Nawaz, as industry fondly calls him, has a life story which is worth the narration. It is both ironic and amusing how his life is fabulously filmy. His story is that of ‘rags-to-riches’.
A son amongst 9 siblings in a lower middle class Muslim family based out of Muzaffarnagar sounds likeÂ of regular mundane life. He completed his graduation from a University in Haridwar, whereafter he worked as a regular graduate in a petrochemical company.  The much expected boredom did set in, which sent Nawaz to Delhi where he worked as a watchman. Along with working as a watchman, he began watching theater plays and eventually became a part of one. That marked his first step towards his present day reality. The cards opened up for him in every favourable way and he graduated from the prestigious National School of Drama in 1996.
What could have happened next happened next. With a degree to show and a dream to live, he too moved to Mumbai to claim his fortune. In Mumbai Nagariya, known to cater to endless dreams and stardom, he made his debut with a small role in Shool with much acclaimed actor Manoj Bajpai in 1999. Nothing can remain hunky-dory for too long and so what followed next was a filmy episode too. He went pillar to post, from studios to sets and could land himself only with small typical roles. He suffered his worst struggle when he couldn’t even pay his rent in Mumbai. He requested his NSD senior if he could live with him. The senior was living in Goregaon and agreed to accommodate Nawaz provided he would cook two meals a day. 
Every night has a dawn they say! Nawaz’s talent had to be recognized. Right from Sujoy Ghosh’s Kahani, where he gave a breathtaking performance as the short-tempered curt IB Officer Khan, to his role as an apprentice in Lunch Box and his epic role in Gangs of Wasseypur 1 and 2, Nawazuddin Siddiqui needs no introduction today. He proudly adorns a hat full of victory feathers — be it his latest filmfare award for Lunch Box or his screen award for Talaash. His name has also been read and grasped at international film festivals for his various other works. The wedding singer ‘Chakku’ in Patang directed by Prashant Bhargava, which was shot in 2007-08, was premiered at Berlin Film Festival and Tribeca Film Festival.

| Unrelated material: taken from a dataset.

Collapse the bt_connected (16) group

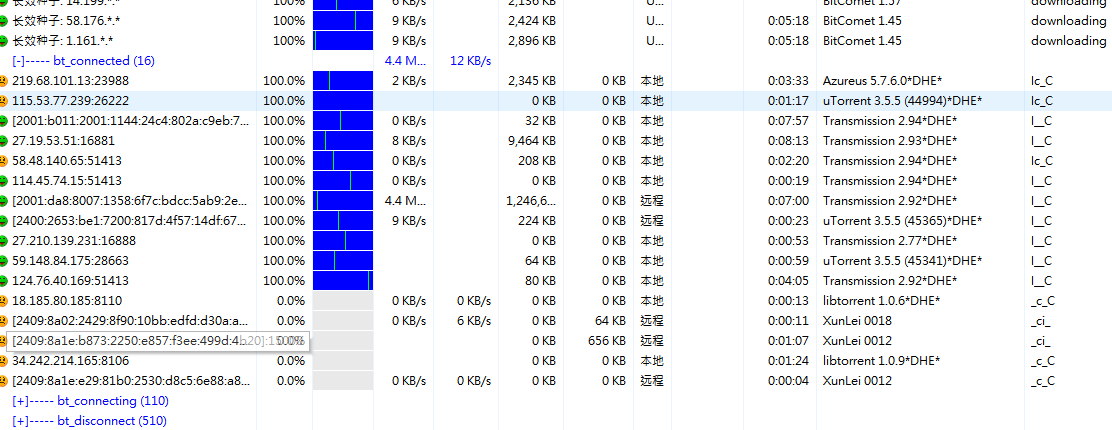pos(18,61)
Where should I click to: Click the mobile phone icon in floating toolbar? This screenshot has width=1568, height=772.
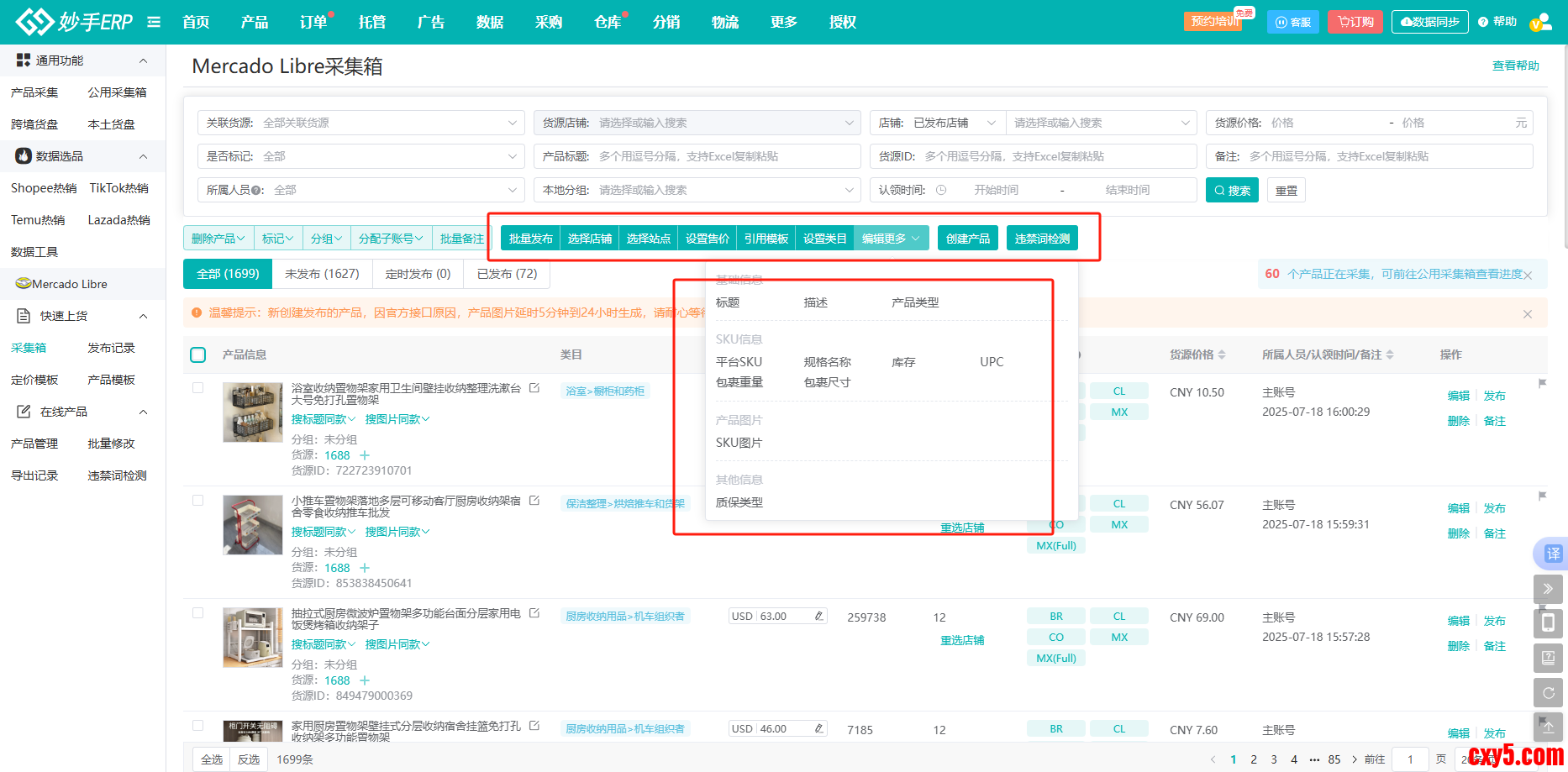(1548, 623)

Nawaz’s commoner approach and natural acting attracted bountiful of praises from world renowned critic Roger Ebert. His role in Patang marked the transformation in his acting style. 
It definitely adds to the zeal and enthusiasm for me when I spot Nawazuddin Siddiqui in a ‘next-change’ or a ‘Now-Showing’ movie poster. He has truly created a niche for himself in cross-over, intense and meaningful cinema. Looking at Nawaz inspires me to follow my true calling and say it aloud — “It’s definitely never too late to live your dreams!”
1. “My father is a farmer too: Nawazuddin”; The Times of India; 2 October 2010;
2. Bollywood diaries! Nawazuddin Siddiqui’s journey from a watchman to darling of crossover cinema : Celebrities, News – India Today; 4 November, 2012;
3. “Patang Movie Review & Film Summary (2012)”. Chicago Sun-Times. 13 June 2012.